■ **TASK DESCRIPTION**:
Drop all images and give the records again exactly.

■ **DATA SECTION**:
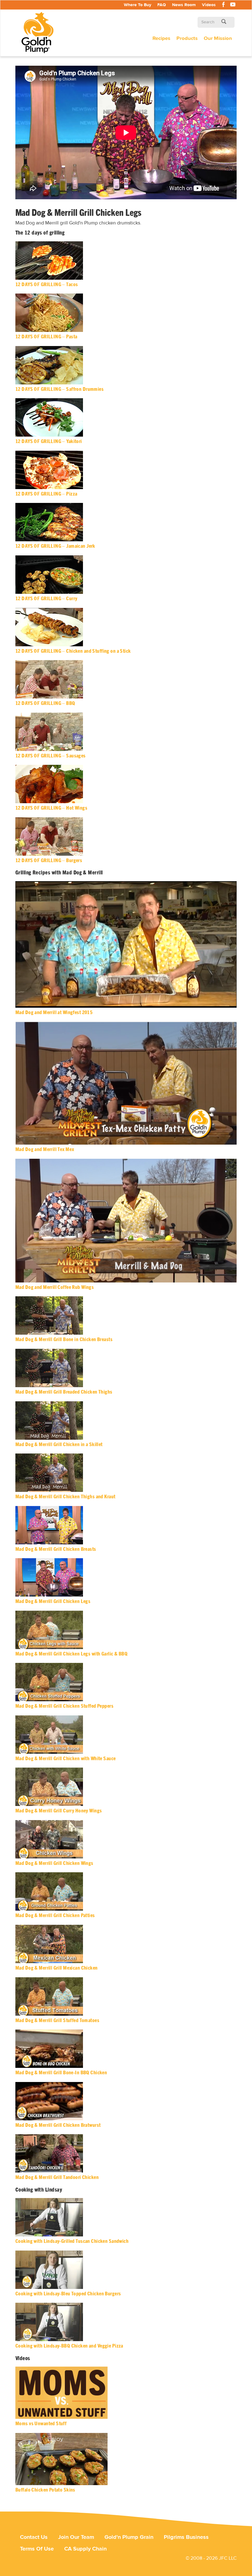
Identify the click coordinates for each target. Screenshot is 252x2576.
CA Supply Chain (85, 2548)
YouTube (233, 6)
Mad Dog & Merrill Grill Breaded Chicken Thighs (63, 1392)
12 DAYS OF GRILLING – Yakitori (48, 441)
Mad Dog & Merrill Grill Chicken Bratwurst (57, 2125)
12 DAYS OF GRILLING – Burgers (48, 860)
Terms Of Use (37, 2548)
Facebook (223, 6)
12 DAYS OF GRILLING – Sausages (50, 755)
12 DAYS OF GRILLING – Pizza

■ **ANSWER BOX**:
Identify the click coordinates for each target. Screenshot is 252x2576.
CA Supply Chain (85, 2548)
YouTube (233, 6)
Mad Dog & Merrill Grill Breaded Chicken Thighs (63, 1392)
12 DAYS OF GRILLING – Yakitori (48, 441)
Mad Dog & Merrill Grill Chicken Bratwurst (57, 2125)
12 DAYS OF GRILLING – Burgers (48, 860)
Terms Of Use (37, 2548)
Facebook (223, 6)
12 DAYS OF GRILLING – Sausages (50, 755)
12 DAYS OF GRILLING – Pizza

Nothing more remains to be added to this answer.